Spending development resources on a drive train during the season typically removes those resources from manipulator development efforts. That might not be true for certain teams that have enough resources to do the swerve project and still do everything else in parallel, but I know it would be a trade-off on our team. That’s why I see a swerve drive differently than I see a challenging manipulator. My bar would be higher for swerve in terms of how ready I’d want us to be in order to feel confident that it’s going to make us more successful instead of less successful.

It doesn’t have to be a fact of life though! The best and brightest mechanical mechanisms came from hours of iteration, constantly being adapted to new situations. The same should be with code.
An average team might take 4.5 five weeks to build a robot, but how long does it take to build a drive base? (If the answer is longer than 2 weeks, boy do I have a product for you!) Programmers should be given ample time to develop and test code on the drive base while other mechanisms are being developed.
Mechanical continues to dominate FRC culture, leaving little room for programming and drive practice. This is not a good mentality in general, but especially in developing a swerve drive. Swerve drives need time being build, programmed, and drive to be effective. Lack any one area, and you’ll get poor performance.

Note: For readers after 2020: multiple above numbers by 1.5 for build seasons after 2019 for those numbers to make sense.

This, so far, has been a great discussion. When I read through all the replies, I get the sense that it’s super “YMMV”. If we have enough resources, we can complete the swerve implementation, and not negatively affect the season. Efficient allocation of our available resources is always a plus. And decision to pursue is based on how much risk we take on. This part of the the conversation, however, can go on FOREVER. Can we shift this thread to this type of discussion:

Thanks @UnofficialForth for this answer! It’s definitely provided us comfort/discomfort where we are today?
Do people agree with @UnofficialForth ?
What are some of the ‘gotchas’ of swerve drive? --where you thought you were ready, but clearly were not.
Has anyone abandoned swerve drive after being confident in the preseason?

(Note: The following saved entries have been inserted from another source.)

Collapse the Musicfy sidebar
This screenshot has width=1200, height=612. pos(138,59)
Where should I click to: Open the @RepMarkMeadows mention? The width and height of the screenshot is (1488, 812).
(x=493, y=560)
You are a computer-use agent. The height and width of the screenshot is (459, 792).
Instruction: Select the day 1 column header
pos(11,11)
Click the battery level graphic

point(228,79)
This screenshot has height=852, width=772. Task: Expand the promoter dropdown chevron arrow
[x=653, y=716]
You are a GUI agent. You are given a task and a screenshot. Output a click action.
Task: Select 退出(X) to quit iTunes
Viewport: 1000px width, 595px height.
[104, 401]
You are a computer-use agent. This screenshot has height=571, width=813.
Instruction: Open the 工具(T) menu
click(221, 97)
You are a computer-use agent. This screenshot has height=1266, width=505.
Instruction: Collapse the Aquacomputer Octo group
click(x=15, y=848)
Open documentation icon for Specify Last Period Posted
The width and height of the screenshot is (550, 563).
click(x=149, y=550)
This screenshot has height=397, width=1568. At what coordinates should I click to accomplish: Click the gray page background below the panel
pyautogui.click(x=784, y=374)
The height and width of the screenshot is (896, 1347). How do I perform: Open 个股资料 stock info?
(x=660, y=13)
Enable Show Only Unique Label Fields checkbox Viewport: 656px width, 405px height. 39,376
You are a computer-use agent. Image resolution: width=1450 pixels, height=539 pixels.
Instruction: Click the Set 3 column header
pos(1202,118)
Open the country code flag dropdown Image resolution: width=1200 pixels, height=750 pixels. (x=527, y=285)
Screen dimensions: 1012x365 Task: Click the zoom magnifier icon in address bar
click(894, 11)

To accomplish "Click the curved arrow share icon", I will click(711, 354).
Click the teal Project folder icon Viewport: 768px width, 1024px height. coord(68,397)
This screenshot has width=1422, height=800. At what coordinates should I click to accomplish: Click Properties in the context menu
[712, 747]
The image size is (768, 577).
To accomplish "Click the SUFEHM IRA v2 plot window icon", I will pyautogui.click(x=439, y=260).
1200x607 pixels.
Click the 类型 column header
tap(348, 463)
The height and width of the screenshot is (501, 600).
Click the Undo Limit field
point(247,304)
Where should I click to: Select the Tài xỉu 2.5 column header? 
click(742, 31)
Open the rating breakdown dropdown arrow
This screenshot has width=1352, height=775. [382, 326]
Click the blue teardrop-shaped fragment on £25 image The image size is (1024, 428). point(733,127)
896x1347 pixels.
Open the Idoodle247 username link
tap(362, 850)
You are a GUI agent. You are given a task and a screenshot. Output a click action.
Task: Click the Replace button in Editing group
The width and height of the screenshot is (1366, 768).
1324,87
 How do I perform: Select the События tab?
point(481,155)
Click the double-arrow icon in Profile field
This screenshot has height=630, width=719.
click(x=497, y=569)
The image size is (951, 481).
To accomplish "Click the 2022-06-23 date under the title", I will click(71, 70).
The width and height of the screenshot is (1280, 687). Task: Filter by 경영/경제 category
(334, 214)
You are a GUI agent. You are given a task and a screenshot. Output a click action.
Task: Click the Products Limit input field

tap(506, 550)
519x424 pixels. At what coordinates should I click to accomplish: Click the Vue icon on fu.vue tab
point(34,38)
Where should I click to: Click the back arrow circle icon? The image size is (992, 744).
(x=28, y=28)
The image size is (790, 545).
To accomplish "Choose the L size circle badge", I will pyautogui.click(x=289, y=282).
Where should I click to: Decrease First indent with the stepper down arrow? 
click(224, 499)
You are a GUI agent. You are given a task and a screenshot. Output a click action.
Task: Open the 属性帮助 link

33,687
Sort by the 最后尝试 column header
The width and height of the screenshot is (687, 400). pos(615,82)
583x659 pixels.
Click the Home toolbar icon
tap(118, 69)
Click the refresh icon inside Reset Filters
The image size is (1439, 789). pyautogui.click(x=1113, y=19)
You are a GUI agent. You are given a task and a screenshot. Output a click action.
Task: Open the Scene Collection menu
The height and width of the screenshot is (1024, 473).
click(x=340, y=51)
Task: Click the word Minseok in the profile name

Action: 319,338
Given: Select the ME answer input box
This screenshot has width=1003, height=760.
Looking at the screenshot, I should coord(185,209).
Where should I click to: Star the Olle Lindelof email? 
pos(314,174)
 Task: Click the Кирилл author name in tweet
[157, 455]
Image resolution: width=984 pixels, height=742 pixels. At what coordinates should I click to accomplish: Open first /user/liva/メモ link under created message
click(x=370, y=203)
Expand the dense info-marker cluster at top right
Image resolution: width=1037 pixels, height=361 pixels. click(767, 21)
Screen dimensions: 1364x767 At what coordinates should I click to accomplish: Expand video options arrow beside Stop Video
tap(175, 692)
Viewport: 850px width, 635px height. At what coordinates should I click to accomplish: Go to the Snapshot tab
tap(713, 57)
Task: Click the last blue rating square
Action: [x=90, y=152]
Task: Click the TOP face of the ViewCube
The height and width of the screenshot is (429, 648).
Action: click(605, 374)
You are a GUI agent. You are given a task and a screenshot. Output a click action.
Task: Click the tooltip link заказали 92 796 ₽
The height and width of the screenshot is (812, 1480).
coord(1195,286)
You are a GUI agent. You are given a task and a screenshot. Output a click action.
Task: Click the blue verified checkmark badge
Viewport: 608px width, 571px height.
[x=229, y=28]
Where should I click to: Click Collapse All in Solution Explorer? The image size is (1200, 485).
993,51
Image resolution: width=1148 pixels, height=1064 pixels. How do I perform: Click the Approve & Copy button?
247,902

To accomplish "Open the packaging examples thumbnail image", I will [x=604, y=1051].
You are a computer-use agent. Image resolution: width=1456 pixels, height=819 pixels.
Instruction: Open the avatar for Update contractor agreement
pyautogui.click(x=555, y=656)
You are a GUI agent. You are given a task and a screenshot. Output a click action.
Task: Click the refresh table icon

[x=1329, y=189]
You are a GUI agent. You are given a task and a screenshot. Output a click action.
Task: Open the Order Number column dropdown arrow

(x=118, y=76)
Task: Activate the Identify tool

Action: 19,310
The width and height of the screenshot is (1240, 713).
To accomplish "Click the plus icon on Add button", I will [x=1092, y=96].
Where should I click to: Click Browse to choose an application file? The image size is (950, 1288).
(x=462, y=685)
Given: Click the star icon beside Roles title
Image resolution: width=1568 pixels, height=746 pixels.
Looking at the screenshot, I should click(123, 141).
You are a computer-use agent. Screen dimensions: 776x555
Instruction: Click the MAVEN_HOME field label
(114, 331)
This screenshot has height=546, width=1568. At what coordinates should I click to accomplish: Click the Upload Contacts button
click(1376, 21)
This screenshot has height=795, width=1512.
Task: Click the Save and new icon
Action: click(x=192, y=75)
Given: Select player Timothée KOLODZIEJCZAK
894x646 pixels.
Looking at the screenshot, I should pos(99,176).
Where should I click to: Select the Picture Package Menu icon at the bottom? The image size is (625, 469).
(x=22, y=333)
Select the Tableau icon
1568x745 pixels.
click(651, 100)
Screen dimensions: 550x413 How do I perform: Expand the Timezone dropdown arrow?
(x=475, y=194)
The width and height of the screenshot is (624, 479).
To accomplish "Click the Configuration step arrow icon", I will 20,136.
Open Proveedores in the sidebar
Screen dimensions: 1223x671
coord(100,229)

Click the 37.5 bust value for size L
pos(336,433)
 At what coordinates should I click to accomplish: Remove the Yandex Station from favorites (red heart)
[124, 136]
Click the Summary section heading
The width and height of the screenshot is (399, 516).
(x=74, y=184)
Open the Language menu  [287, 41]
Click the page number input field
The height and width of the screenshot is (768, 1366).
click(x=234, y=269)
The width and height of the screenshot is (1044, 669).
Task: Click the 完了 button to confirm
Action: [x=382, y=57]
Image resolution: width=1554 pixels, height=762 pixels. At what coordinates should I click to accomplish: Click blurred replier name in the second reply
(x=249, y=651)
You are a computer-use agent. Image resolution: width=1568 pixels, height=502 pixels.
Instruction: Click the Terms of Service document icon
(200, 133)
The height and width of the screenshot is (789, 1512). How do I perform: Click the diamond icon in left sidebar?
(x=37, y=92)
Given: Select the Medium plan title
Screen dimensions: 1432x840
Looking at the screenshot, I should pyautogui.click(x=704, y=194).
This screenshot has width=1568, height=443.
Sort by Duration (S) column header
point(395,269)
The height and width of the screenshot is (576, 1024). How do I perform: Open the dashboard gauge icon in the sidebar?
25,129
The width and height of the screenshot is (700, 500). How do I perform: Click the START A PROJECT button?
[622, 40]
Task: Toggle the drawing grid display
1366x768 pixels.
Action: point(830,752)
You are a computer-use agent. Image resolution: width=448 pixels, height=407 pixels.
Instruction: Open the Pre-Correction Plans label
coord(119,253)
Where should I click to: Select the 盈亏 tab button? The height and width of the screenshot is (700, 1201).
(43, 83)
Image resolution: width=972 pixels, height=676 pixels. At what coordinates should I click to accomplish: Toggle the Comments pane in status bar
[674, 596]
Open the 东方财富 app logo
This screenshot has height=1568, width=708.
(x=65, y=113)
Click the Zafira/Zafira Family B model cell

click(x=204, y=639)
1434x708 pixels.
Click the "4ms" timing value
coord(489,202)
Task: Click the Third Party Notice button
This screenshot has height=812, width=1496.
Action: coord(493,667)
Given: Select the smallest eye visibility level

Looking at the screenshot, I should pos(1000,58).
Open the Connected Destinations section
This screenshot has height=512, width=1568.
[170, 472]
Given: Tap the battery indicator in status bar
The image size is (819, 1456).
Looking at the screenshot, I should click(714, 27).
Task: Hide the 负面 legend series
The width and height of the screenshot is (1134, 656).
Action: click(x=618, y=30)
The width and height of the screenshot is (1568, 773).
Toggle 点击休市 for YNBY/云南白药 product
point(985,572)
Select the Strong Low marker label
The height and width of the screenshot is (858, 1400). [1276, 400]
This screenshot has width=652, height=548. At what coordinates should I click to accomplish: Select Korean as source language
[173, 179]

We introduced swerve last year and it was a great success. I agree with @UnofficialForth on his assessment. We had 2 very good student programmers and a great software mentor that worked with them as well. I would add that you should be able to do this by the end of week 2. The robot should be able to be run in field-oriented mode.

A couple of other considerations:

  1. Does your team have the resources, human and $, to develop both swerve and tank starting at kickoff and then make the decision later?
  2. Remember, swerve drivetrain has an effect on your mechanisms. We used all 4 sides of our robot last year – front: hatch, back: cargo, left,right: climb. That is something that is more difficult for a tank drive system.
  3. Does the swerve team have a dedicated robot that they can continue to test while everyone else is prototyping mechanisms?

The only problem we ran into is when the turning encoder would slip. That was solved with some Loctite.